Online Police Service, Panhandling Ordinance Pass
NEW BEDFORD - City Council passed two motions on two unanimous votes in council chambers on Tuesday night.
They call for the discussion of the feasibility of implementing an online police reporting system by elected officials, and for the drafting of an ordinance similar to that of one in Seattle, Washington, that imposes penalties for intentionally obstructing traffic as a means for panhandling.
Councilor At-Large Ian Abreu filed the motion calling for a discussion between city officials about implementing the online crime reporting system. The motion states the system would be intended for reporting non-violent crimes. The motion also cites the success the Cities of Providence and Cranston, Rhode Island have claimed to have had since implementing the online service last year.
“The statistics have proven that this has shown to cut down officer response time for non-violent crimes by 30 %,” Councilor Abreu said. “This keeps our police officers out on the streets, engaged in our neighborhoods, able to respond to the real serious crimes that may face our community.”
According to Abreu and the motion, the online crime reporting service “will provide online access to citizens 24 hours a day, seven days a week.” With its unanimous passing in council chambers, the motion will be referred to Police Chief Joseph Cordeiro, the Committee on Public Safety and Neighborhoods, city CFO Ari Sky, and the Mitchell Administration.

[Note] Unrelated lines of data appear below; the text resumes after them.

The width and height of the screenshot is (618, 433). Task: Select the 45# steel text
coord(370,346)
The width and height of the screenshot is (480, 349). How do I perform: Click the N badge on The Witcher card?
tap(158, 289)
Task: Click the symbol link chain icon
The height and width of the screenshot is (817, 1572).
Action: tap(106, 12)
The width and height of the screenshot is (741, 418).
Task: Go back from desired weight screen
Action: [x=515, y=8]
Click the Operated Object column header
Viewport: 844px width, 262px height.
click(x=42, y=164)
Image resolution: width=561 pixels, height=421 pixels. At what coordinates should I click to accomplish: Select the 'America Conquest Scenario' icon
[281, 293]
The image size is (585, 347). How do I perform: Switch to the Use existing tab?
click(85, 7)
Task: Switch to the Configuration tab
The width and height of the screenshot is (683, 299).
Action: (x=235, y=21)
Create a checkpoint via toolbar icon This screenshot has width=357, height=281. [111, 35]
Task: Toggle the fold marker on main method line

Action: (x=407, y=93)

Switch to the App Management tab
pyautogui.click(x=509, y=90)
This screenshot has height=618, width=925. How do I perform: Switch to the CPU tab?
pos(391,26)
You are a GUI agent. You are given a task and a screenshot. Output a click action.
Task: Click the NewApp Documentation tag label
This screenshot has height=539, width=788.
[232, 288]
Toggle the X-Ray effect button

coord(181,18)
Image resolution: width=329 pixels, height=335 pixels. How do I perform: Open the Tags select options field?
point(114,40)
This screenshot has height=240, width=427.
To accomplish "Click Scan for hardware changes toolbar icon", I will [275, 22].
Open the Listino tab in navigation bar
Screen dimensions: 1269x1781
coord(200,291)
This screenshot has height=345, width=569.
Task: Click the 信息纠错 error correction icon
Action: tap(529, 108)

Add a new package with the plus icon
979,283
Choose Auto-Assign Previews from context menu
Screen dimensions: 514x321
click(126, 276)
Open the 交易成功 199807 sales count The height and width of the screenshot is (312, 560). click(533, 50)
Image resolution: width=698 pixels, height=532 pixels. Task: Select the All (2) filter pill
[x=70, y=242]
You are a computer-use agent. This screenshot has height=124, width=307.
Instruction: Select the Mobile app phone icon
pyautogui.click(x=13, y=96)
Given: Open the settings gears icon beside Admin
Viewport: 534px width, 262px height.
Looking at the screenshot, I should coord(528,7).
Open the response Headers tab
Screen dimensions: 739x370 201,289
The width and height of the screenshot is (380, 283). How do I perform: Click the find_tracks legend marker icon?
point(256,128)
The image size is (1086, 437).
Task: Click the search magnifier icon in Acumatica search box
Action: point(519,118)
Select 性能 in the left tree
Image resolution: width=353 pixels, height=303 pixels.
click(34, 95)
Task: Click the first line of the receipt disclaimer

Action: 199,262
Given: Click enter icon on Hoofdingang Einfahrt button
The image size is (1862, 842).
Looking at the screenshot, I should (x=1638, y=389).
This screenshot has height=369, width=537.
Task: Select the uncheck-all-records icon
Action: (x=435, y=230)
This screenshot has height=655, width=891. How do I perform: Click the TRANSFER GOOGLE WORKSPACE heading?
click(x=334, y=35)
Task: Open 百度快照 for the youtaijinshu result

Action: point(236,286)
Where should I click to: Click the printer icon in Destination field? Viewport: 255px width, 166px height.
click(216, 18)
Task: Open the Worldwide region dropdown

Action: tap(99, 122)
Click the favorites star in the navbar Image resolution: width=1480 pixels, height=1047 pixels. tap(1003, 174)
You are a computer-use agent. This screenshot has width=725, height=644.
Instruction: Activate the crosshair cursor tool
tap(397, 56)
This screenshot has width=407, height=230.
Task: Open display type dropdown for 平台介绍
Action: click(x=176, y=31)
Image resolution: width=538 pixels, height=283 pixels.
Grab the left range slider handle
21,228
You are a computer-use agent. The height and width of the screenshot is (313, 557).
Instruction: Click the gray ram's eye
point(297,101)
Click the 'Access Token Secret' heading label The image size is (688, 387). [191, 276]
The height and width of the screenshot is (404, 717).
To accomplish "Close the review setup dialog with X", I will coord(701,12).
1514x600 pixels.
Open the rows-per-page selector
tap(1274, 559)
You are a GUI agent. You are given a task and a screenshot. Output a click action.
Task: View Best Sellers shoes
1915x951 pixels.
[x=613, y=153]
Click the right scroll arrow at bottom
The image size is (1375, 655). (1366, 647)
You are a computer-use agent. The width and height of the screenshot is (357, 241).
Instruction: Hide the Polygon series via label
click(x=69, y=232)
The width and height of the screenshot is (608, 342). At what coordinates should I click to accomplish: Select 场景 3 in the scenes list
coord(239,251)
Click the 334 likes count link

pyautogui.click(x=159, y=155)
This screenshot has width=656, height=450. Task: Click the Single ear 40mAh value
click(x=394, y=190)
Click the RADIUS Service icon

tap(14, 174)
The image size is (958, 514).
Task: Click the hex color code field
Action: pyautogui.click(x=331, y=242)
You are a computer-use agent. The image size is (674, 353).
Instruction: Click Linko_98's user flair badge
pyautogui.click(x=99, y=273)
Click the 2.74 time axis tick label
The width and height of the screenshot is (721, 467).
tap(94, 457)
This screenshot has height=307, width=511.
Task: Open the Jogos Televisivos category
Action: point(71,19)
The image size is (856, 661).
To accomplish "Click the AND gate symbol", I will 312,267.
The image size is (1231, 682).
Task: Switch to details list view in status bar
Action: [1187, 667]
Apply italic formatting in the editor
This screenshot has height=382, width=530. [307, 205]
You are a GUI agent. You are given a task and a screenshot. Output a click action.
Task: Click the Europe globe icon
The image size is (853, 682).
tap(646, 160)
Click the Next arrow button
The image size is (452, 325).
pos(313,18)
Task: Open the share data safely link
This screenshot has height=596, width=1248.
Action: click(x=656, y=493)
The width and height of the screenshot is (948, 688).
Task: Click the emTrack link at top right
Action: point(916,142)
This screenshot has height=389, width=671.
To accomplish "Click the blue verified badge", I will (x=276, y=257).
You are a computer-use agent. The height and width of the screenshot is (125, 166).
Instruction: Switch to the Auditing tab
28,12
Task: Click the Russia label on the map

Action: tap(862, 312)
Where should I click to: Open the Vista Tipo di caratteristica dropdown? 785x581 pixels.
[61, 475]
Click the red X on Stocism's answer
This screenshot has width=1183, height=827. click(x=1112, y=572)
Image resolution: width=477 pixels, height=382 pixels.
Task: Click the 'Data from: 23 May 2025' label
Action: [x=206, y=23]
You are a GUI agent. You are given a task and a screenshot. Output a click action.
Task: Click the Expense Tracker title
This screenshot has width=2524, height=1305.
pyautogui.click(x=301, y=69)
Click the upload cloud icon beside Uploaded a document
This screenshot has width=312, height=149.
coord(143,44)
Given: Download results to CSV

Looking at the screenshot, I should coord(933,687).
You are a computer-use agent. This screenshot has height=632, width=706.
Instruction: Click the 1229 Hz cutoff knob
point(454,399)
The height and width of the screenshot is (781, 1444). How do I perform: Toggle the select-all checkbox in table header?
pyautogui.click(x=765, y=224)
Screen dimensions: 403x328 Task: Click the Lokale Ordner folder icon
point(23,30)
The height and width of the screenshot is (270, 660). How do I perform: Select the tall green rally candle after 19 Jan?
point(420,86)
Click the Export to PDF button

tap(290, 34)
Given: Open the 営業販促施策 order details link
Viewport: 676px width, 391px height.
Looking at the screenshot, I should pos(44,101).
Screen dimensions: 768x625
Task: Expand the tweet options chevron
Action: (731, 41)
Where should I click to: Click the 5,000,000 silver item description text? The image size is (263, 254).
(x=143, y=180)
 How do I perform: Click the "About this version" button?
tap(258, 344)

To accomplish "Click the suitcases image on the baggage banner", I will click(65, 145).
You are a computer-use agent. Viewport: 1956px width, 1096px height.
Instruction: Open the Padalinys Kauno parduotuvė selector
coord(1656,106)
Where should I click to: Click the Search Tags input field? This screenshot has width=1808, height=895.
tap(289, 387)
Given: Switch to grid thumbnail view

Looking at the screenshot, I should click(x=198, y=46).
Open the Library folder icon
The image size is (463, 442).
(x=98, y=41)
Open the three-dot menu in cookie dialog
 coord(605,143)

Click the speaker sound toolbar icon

City Council also unanimously passed a motion requesting the Committee on Ordinances to draft an ordinance that will establish penalties on those who intentionally obstruct or interfere with pedestrians or vehicle traffic, similar to the ordinance used in Seattle. City Council proposed the ordinance as a means of addressing panhandling.
"We certainly have to look at minimizing the risk to drivers in the city, and that's in addition to my other motion to giving city services to panhandlers and preventing hand to hand donations," said Ward Three City Councilor Hugh Dunn. “One of them kind of penalizes the activity, and the other seems to look to prevent those donations, so I think they're both avenues that should be explored.”
Councilor Abreu filed the motion with Council President Joseph Lopes and Ward Five Councilor Kerry Winterson. Abreu says the City Council wants to “protect and sustain and respect everyone's first amendment, free speech protected rights”, but also wants to hold those accountable who pose as a risk to drivers and pedestrians.
“This holds those accountable who are going out deliberately into traffic, blocking, traffic, walking out into traffic into intersections as traffic is coming and going," Abreu said. “That's what we're trying to look at here. This is about public safety for everybody, both sides, for both the panhandler and the motorist.”